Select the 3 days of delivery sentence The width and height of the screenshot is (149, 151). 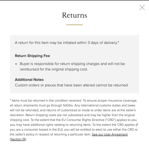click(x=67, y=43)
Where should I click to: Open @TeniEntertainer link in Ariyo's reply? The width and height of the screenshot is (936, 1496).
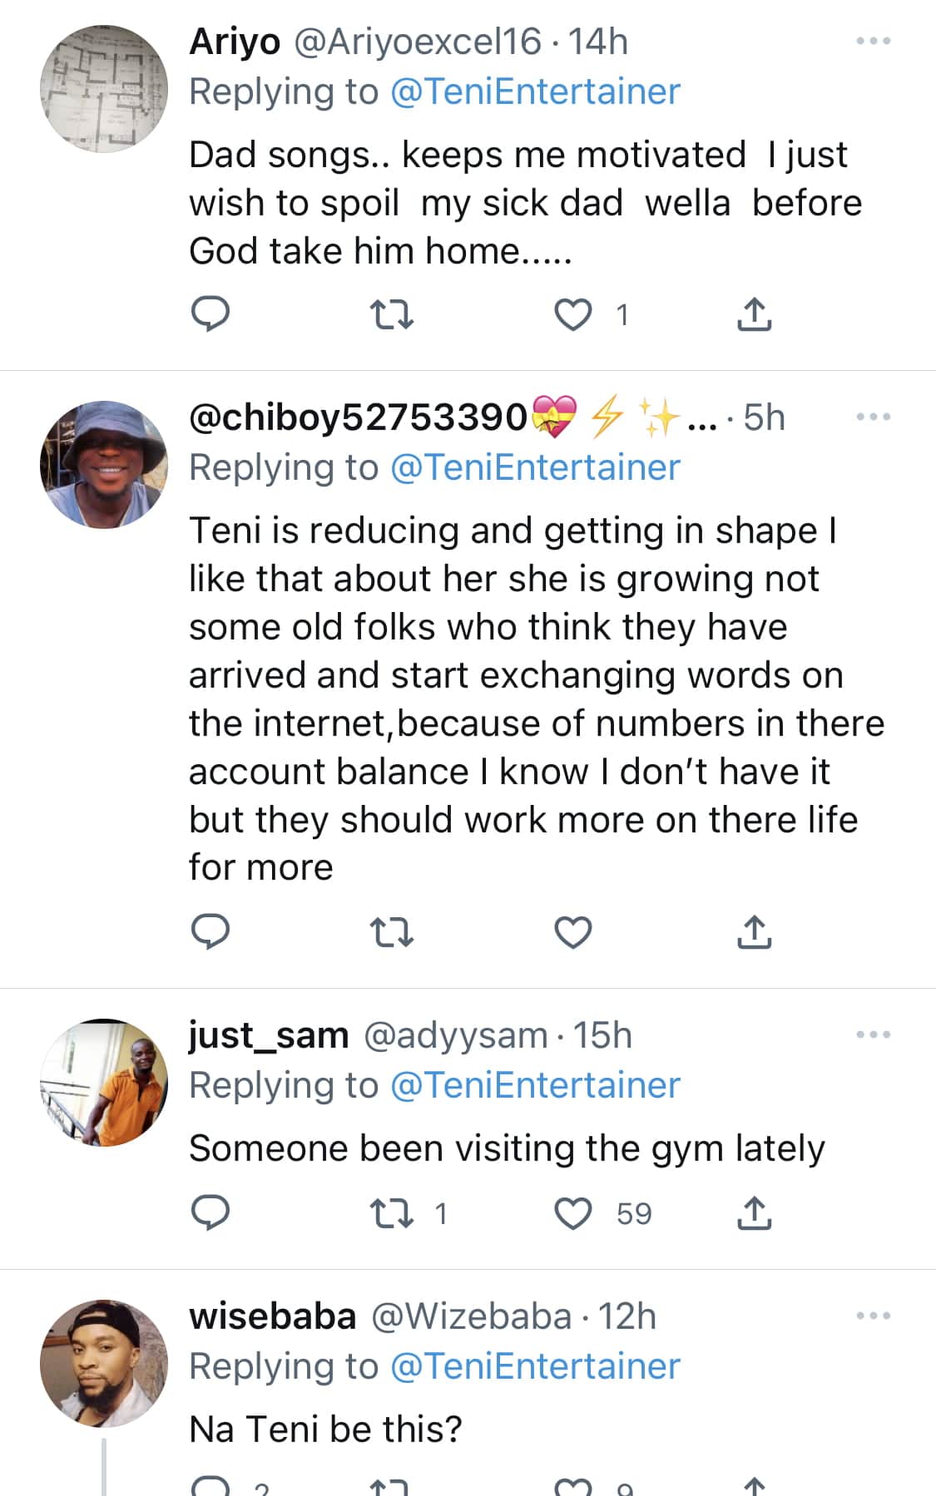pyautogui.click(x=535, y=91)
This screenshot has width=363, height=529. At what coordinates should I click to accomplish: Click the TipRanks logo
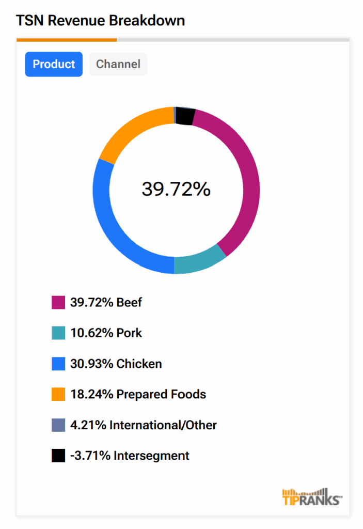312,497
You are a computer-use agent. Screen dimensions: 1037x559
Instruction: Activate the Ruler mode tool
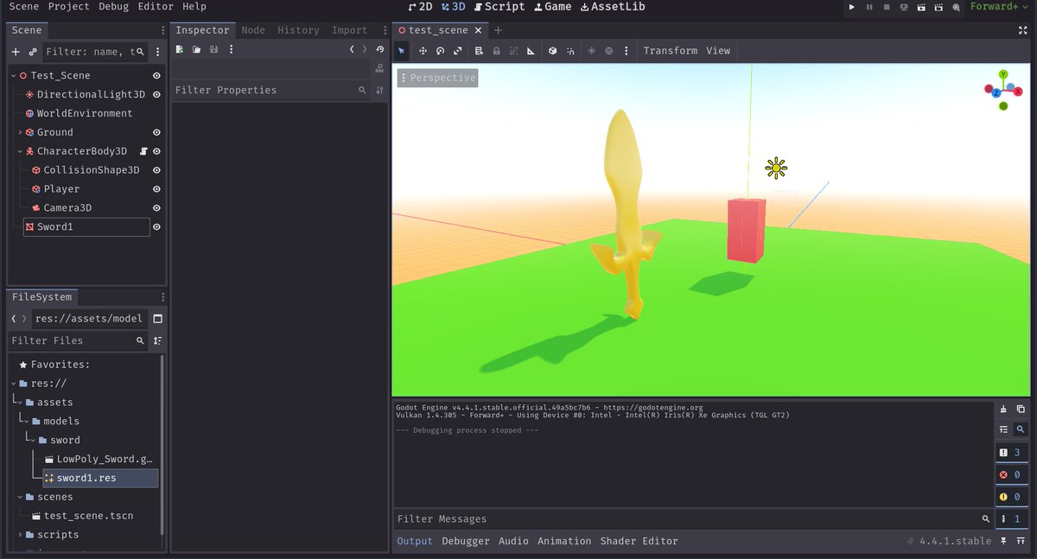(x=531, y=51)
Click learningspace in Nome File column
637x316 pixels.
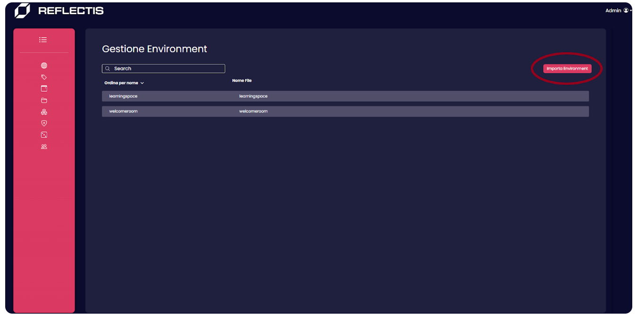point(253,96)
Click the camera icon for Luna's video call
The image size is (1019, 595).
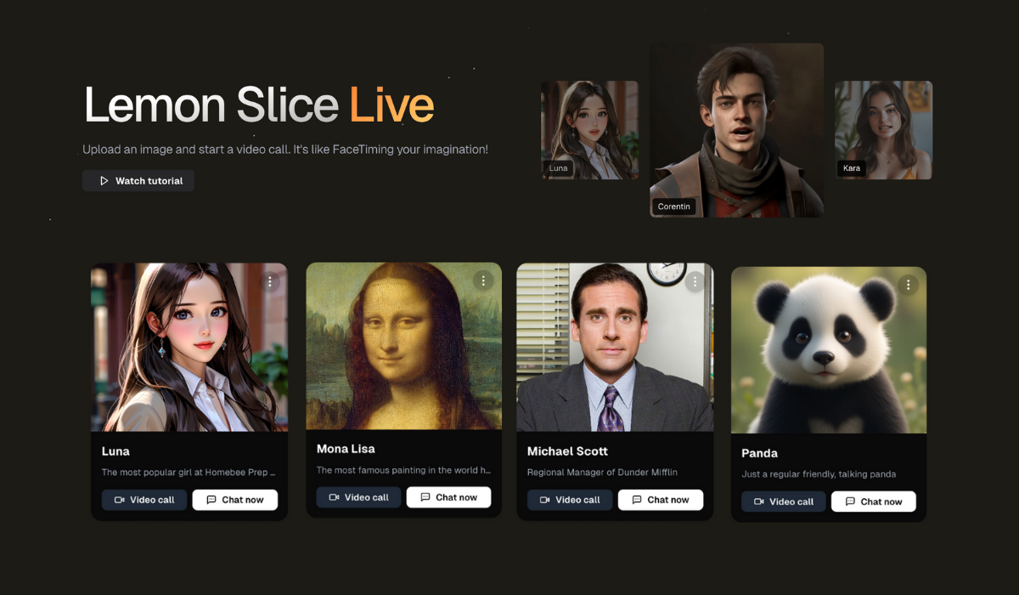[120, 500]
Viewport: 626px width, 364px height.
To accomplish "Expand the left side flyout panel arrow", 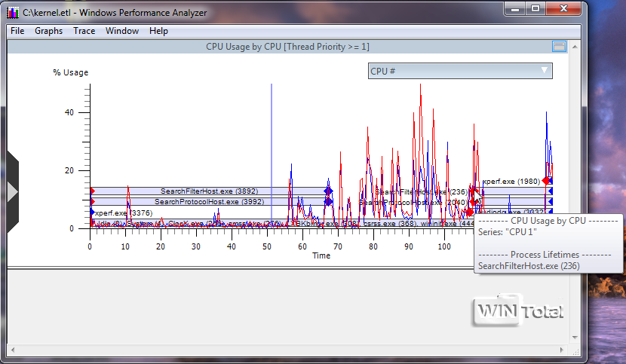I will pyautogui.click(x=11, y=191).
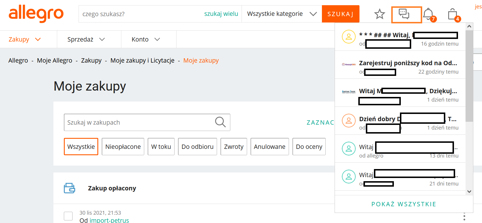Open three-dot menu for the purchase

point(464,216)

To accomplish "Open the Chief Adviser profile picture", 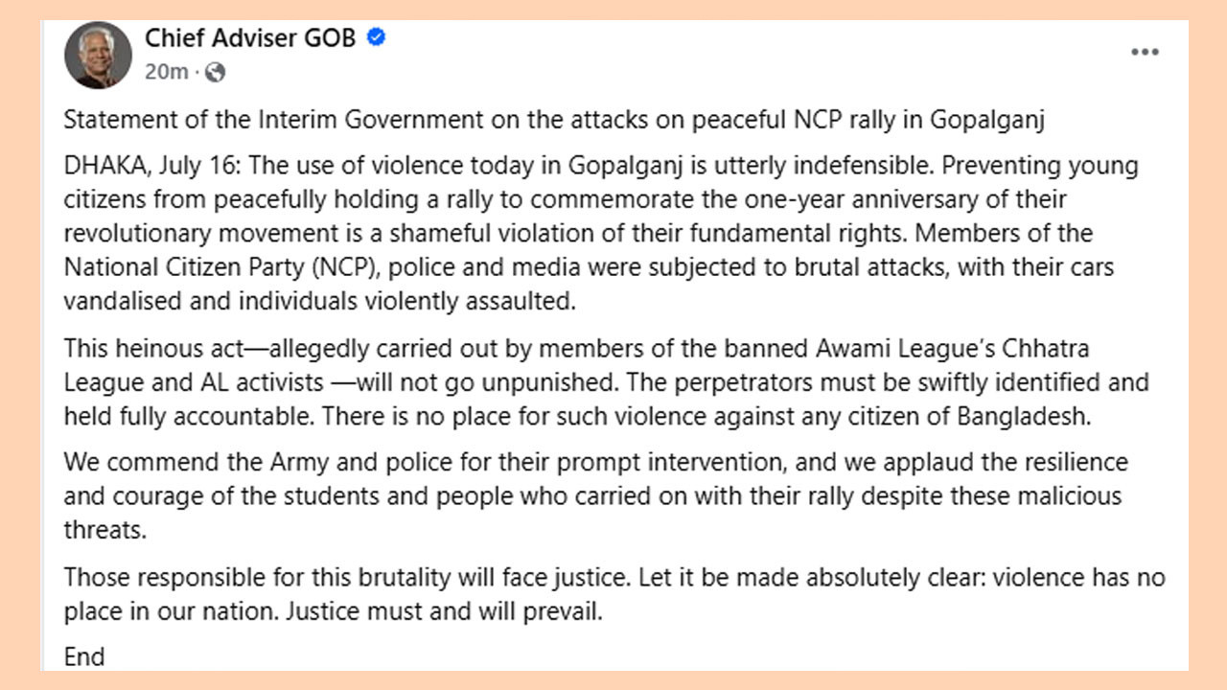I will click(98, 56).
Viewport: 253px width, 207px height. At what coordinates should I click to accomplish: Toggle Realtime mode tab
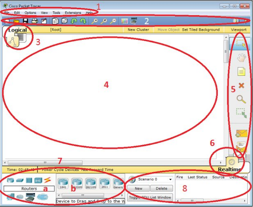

##########

• What you will do:
Which lines in the items above contain the word "coordinates"? Pick out each of them.

• Finished exercise:
This screenshot has width=363, height=529. At what coordinates should I click to accomplish: Click the TipRanks logo
Viewport: 253px width, 207px height. At what coordinates should I click to accomplish: Toggle Realtime mode tab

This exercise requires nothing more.